In connection with the Annual Report on Form 10-K of Genprex, Inc. (the “Company”) for the period ended December 31, 2022 as filed with the Securities and Exchange
Commission on the date hereof (the “Report”), each of the undersigned, J. Rodney Varner, Chief Executive Officer of the Company, and Ryan M. Confer, Chief Financial Officer of
the Company, hereby certifies, pursuant to Rule 13a-14(b) of the Securities Exchange Act of 1934, as amended and 18 U.S.C. § 1350, as adopted pursuant to § 906 of the Sarbanes-
Oxley Act of 2002, that to his knowledge:

(1)

The Report fully complies with the requirements of section 13(a) or 15(d) of the Securities Exchange Act of 1934; and

(2)

The information contained in the Report fairly presents, in all material respects, the financial condition and results of operations of the Company.

Date: March 31, 2023

By:

By:

/s/ J. Rodney Varner
J. Rodney Varner
Chief Executive Officer
(Principal Executive Officer)

/s/ Ryan M. Confer
Ryan M. Confer
Chief Financial Officer
(Principal Financial and Accounting Officer)

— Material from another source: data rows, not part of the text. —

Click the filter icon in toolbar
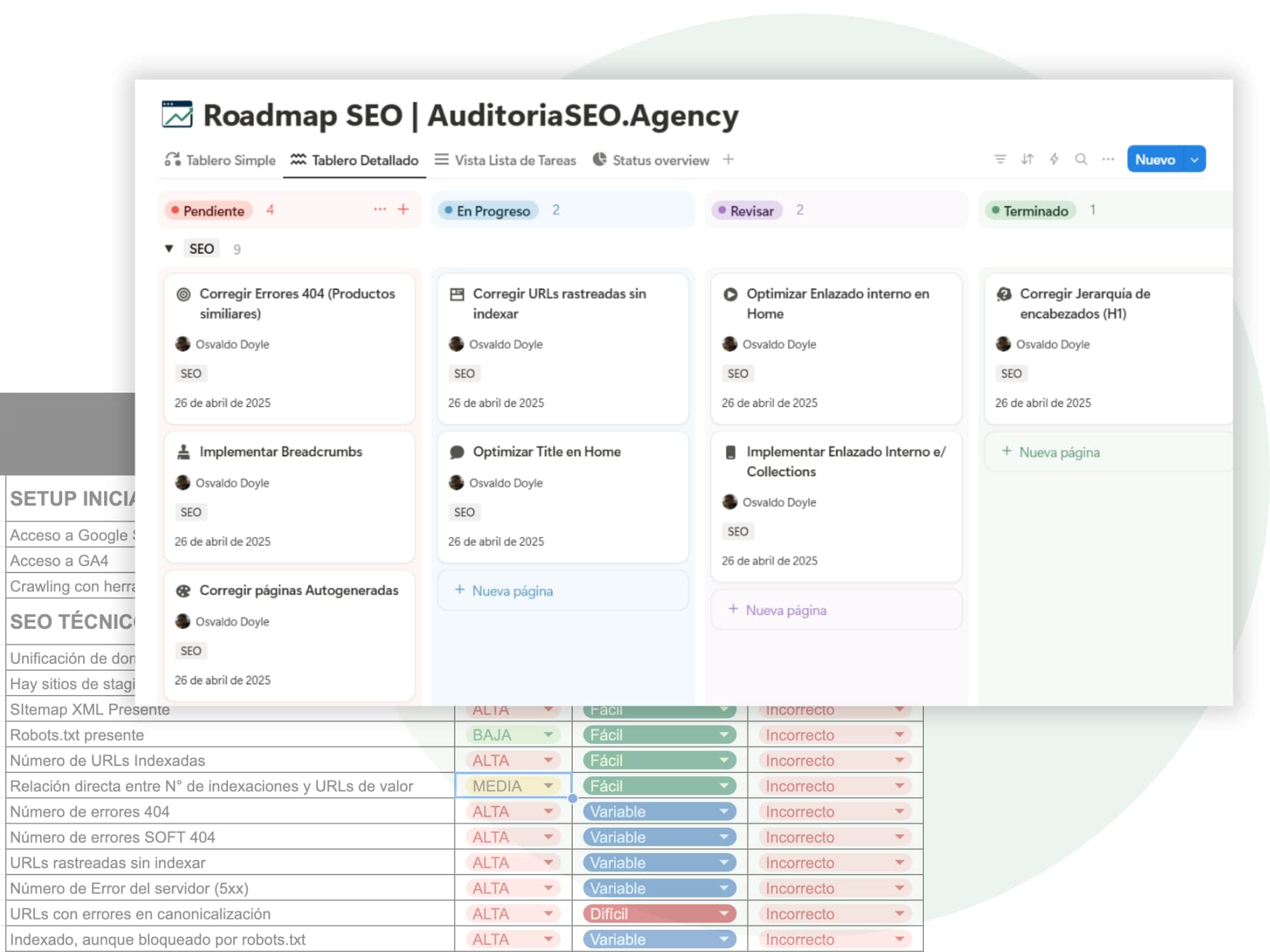 [x=1000, y=159]
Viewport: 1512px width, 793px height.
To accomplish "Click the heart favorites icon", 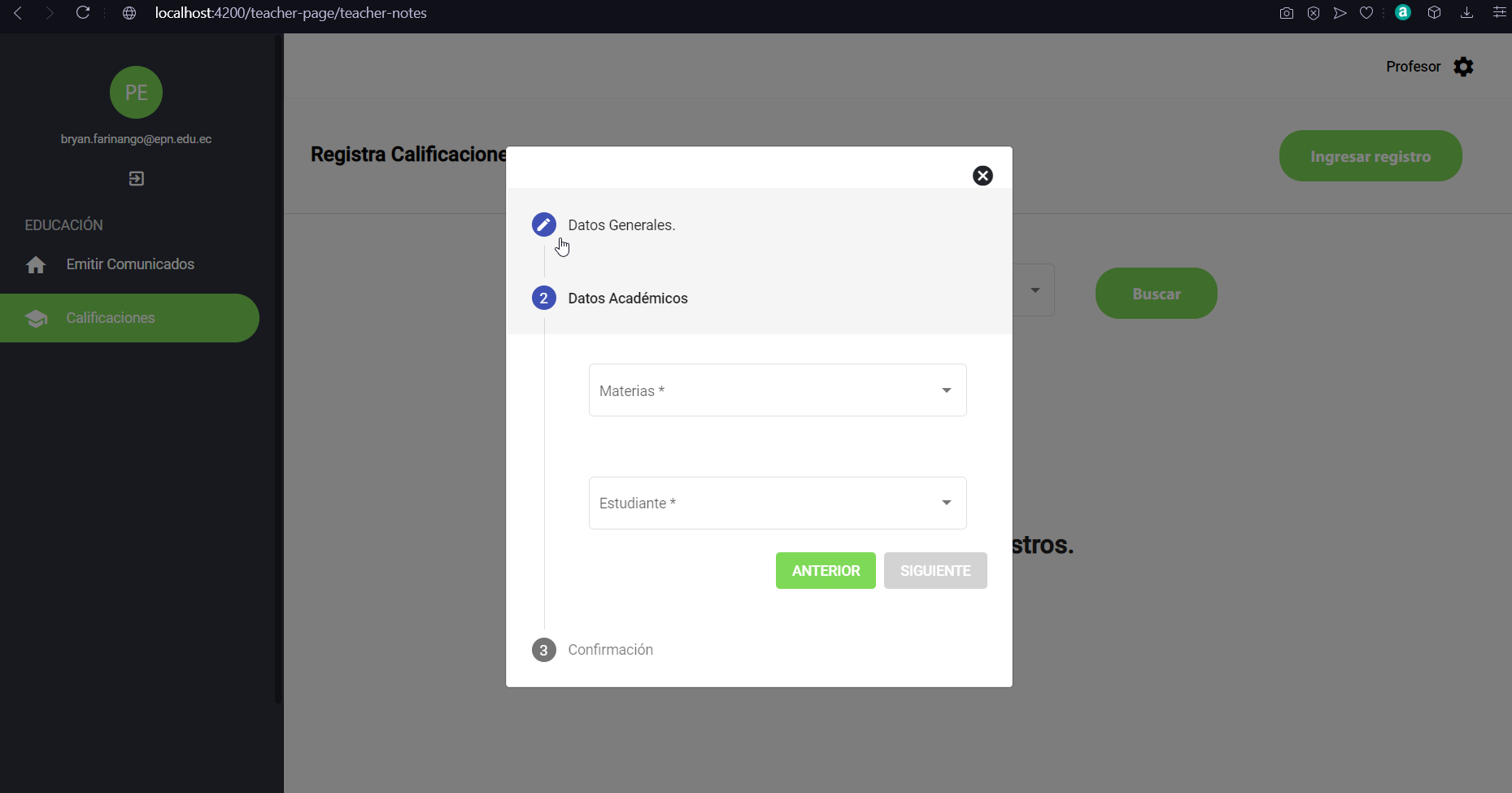I will (1367, 13).
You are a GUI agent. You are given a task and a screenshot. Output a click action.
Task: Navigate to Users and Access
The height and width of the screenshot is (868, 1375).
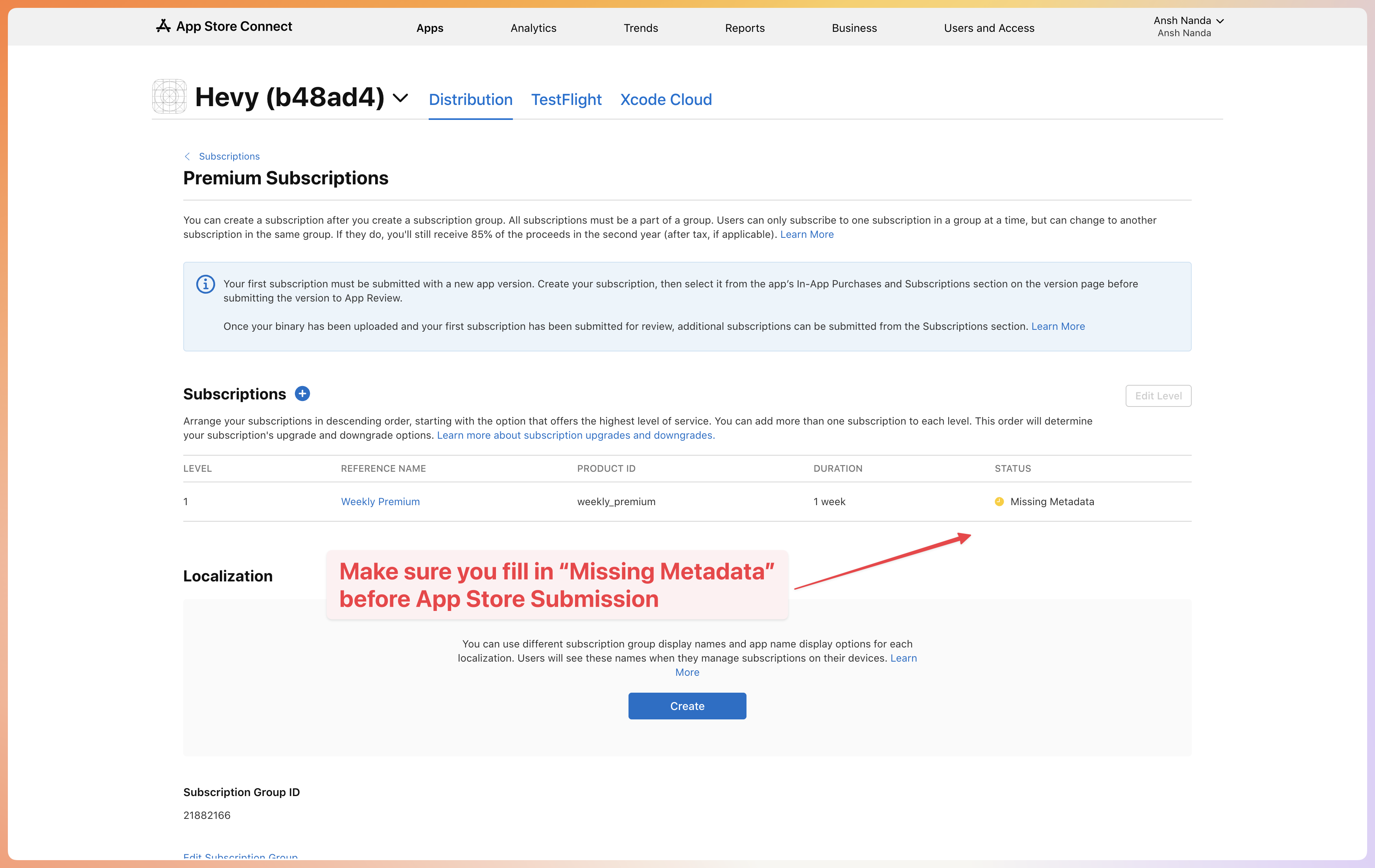[989, 28]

This certification accompanies the Report, is not deemed filed with the Securities and Exchange Commission and is not to be incorporated by reference into any filing of the
Company under the Securities Act of 1933, as amended, or the Securities Exchange Act of 1934, as amended (whether made before or after the date of the Report), irrespective of
any general incorporation language contained in such filing.